You still need to have it documented in the record as to why the service was being requested. And even those CPT does not say this specifically and if you don’t have a clear reason for the consult when you are audited, the payer will just simply take it back because there's no clear indication of why it was medically necessary. And of course the consultant still has to communicate that opinion back to the requesting physician via a written report. That has not changed in CPT.

Hospital Consult versus an Outpatient Consult

CPT medical coding rules also clarified when you would bill a hospital consult versus an outpatient consult. So you're going to bill an outpatient consultation if the patient is admitted after the outpatient consult. But the physician doesn’t see the patient in the hospital on the date of admission. So the only thing you bill is the outpatient consultation.

You bill an inpatient consult on the other hand if the patient is seen by the consulting physician in the outpatient or ER setting on that same date as that date of admission. And then physician then sees the patient in the hospital.

What they said is you can choose to bill it as an admission, an initial hospital visit in other words or as an inpatient consultation, either one your choice. But you're never going to be able to bill an outpatient an inpatient consult on the same date for the same patient.

And then all of the remaining rules are the same since we get away with the follow-up consults. Once the physician sees the patient again in the hospital setting, it's simply subsequent hospital care. So that was kind of a welcome thing.

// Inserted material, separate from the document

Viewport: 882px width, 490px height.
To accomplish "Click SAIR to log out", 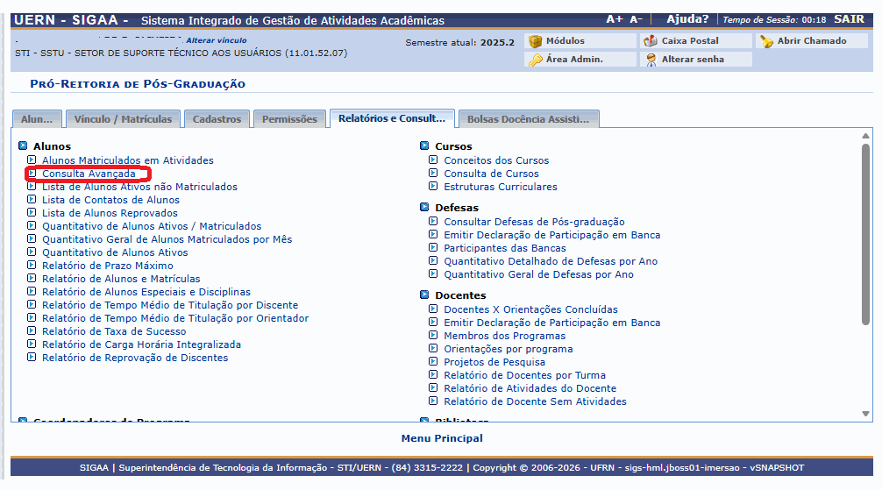I will pyautogui.click(x=849, y=19).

Concurrent and Transfer Of Care Situations

The other thing they did was to clarify what they call concurrent and transfer of care situations. You'll find the explanation for this in the E/M services guidelines not at the part where you've got your E/M codes listed. So make sure you go back to that section of the book and read it carefully.

Under their new definition, concurrent care means that same patient is being seen by one or more physicians on the same day. And when that occurs, there's no special reporting. Each physician simply reports the service they provided that day. And you use your diagnosis code.

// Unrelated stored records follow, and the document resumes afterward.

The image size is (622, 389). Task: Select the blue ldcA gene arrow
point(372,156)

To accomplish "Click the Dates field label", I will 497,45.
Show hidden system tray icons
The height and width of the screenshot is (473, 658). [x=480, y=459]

Concurrent care does not always mean you will get paid for it. Some payers do not allow concurrent care. And so, you need to be aware of that. And if the concurrent care has to do with two different diagnoses, make sure that the diagnosis that your OB-GYN is seeing them for which is different say than the general surgeon or the internal medicine guy is clearly marked on that claim form.

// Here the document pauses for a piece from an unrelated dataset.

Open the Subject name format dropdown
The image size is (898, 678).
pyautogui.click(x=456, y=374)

The transfer of care according to CPT means that the physician who's providing management for some or all of the patient’s problem gives up that responsibility to another physician who then explicitly agrees to accept the patient. This is what ties in with their rule on the consult that the consultation could be the doctor seen the patient for the first time and deciding he wanted to accept the patient, not necessarily giving an opinion or advice at the time of that visit.

And so, at the first encounter, in other words, once you explicitly accepted it, then the patient is not having a consultative service but a regular patient evaluation, a new patient or an established patient visit. And they also added that the physician who transferred the care is no longer providing any care for these problems, okay.